Troubleshooting

Connection Issues

Data/Forwarder Node Status Displayed as Gray in the Web Console

First, check whether the control node can connect to the web server of the data/forwarder node. Log in to the Logpresso shell on the control node and enter the data/forwarder node IP address and web server port as shown below to verify connectivity.

# tcpscan <data/forwarder node IP> 8443
tcpscan 203.0.113.161 8443
Diagnosing Firewall Policy Issues

Depending on the command execution result, there may be a firewall policy issue or a federation communication port issue as described below.

timeout

If timeout is displayed after a certain period of time when running the tcpscan command as shown below, check all firewall policies along the communication path from the control node to the data/forwarder node and verify the local firewall policy on the node using the firewall-cmd --list-all command.

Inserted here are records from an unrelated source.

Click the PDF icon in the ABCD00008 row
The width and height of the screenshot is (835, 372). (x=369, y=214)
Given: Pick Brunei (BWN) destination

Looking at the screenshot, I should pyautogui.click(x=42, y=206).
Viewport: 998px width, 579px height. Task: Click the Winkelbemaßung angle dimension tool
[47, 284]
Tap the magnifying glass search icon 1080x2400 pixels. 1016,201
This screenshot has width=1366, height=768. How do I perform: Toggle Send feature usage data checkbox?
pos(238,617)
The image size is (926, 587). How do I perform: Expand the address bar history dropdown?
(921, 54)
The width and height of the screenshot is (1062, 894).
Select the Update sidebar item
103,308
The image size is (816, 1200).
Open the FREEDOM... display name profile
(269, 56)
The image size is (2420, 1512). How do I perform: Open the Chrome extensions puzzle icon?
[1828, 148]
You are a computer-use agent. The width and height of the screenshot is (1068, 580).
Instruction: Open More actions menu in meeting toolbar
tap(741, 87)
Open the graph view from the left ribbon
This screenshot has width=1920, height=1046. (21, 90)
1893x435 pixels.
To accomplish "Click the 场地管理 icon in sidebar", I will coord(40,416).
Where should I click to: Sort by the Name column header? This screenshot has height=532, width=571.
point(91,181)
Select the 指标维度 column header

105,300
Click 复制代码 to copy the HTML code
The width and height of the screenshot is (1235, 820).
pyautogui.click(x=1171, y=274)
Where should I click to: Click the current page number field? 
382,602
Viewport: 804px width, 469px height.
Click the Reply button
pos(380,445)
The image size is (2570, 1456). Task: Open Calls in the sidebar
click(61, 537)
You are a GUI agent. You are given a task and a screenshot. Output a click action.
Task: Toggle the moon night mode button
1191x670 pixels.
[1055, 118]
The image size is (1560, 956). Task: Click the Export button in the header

trying to connect /203.0.113.161:8443
timeout
not opened: Connection refused

If the not opened: Connection refused message is displayed, the federation communication port is not open. Run the httpd.bindings command in the Logpresso shell on the data/forwarder node to recheck the port configuration. Under normal conditions, the output looks like this:

# httpd.bindings command output
/0.0.0.0:8443 (ssl: key logpresso-web, trust null), opened, default context: webconsole, idle timeout: 0seconds, log file prefix: null, access log: false, error log: false

Run the httpd.openSsl command as follows to open the federation communication port:

# httpd.openSsl <port> <context> <key alias>
httpd.openSsl 8443 webconsole logpresso-web
Diagnosing Web Server Certificate Issues

If the tcpscan <data/forwarder node IP> 8443 command shows opened but the data/forwarder node connection status still appears gray in the web console, the SSL certificate or policy synchronization password may be incorrectly configured. To distinguish the cause, try accessing port 8443 of the node from a web browser on your workstation. If ERR_SSL_PROTOCOL_ERROR is displayed as shown below, it is a certificate issue.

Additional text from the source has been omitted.